▶ **TO BE DONE**: Copy the part of the data that opens with the line containing "The image size" and continues through the end of the data, reproducing it verbatim and leaving out the pictures.

▶ **DATA FOR PROCESSING**:
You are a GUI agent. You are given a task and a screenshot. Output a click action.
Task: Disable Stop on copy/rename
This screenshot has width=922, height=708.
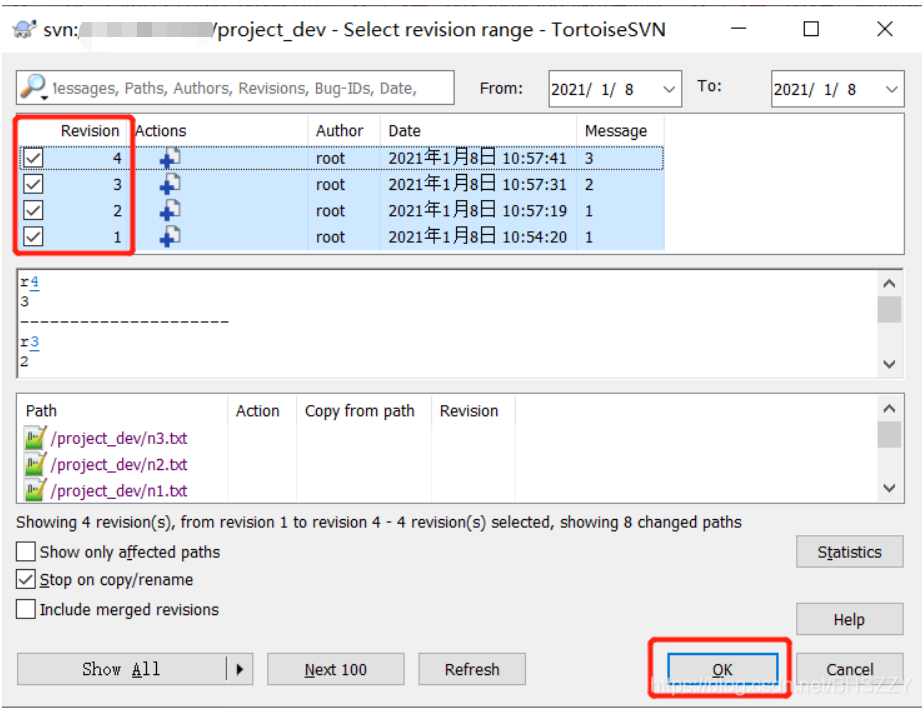25,580
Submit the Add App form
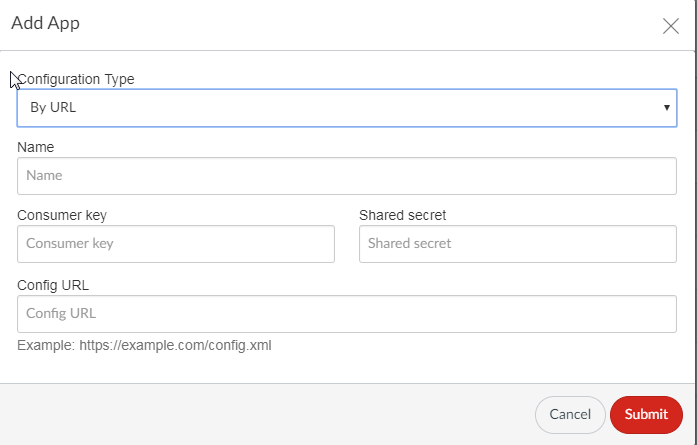Viewport: 697px width, 445px height. (646, 414)
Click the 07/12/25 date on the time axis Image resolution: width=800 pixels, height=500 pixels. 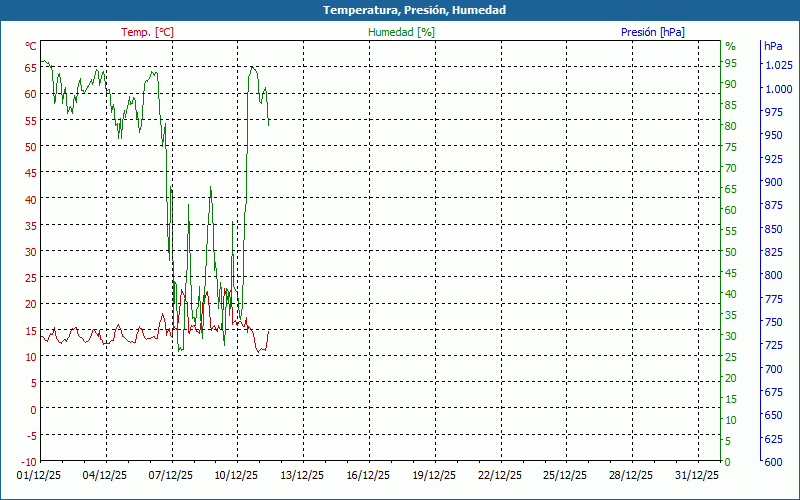pos(172,476)
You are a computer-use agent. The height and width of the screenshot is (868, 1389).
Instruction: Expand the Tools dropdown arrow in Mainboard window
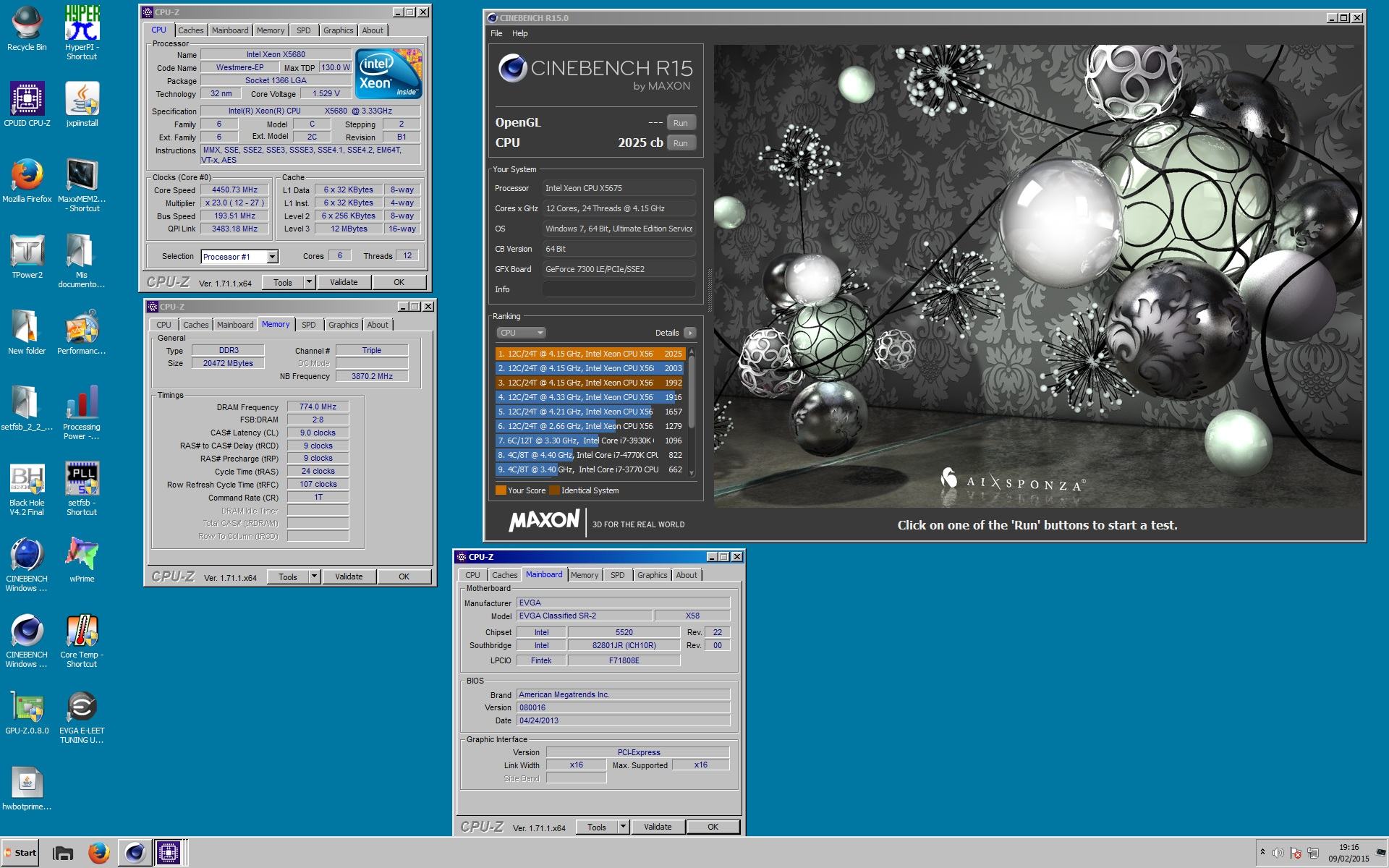point(623,827)
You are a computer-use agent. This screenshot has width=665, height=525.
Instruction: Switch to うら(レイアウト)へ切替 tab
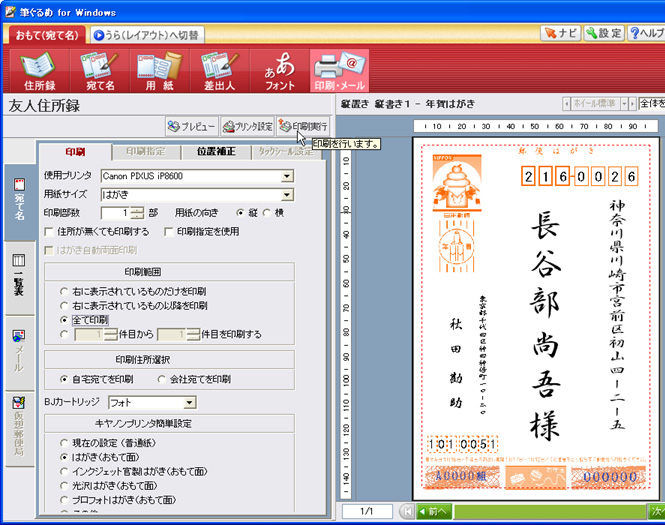coord(146,34)
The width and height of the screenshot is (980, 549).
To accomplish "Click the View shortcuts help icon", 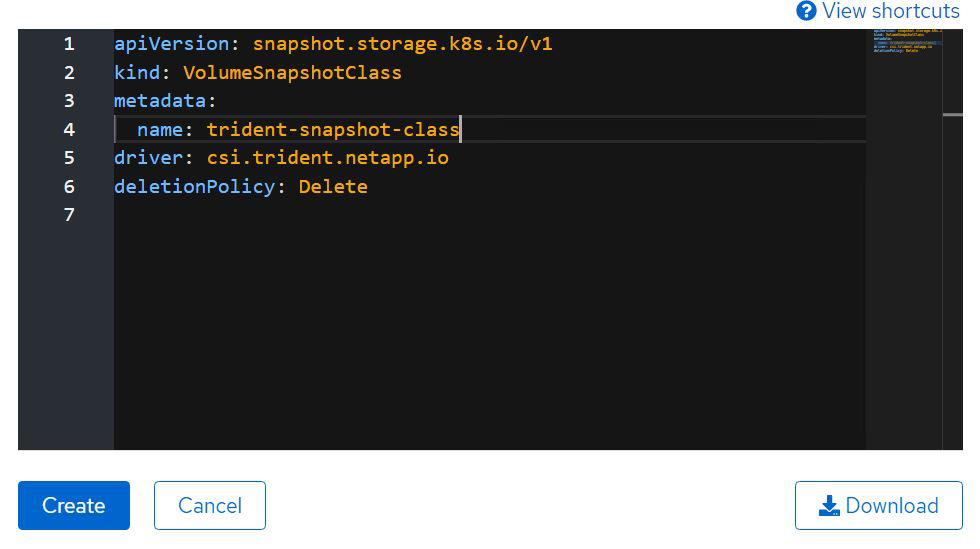I will [806, 11].
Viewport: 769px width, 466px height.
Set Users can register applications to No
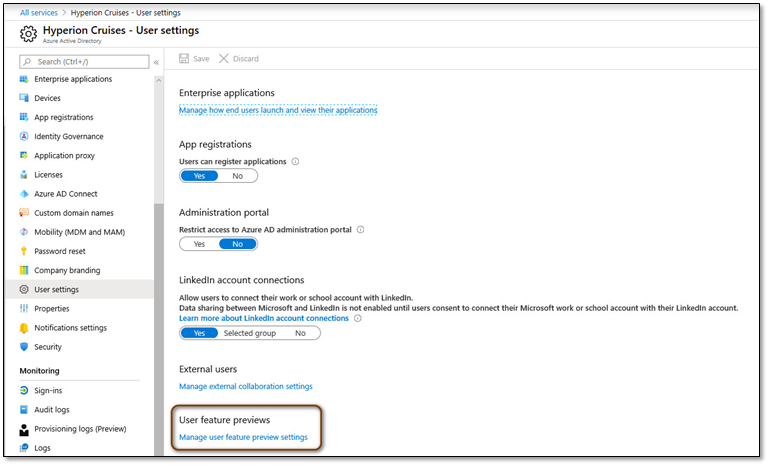238,176
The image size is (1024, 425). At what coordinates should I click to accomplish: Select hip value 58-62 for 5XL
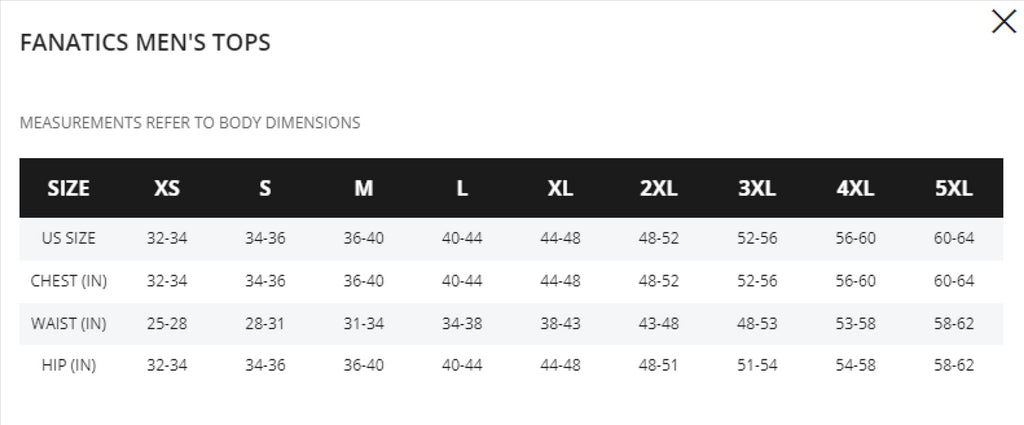(x=953, y=366)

▶ **OUTPUT OF THE EXERCISE**:
The image size is (1024, 425). At what coordinates should I click to accomplish: Select hip value 58-62 for 5XL
(x=953, y=366)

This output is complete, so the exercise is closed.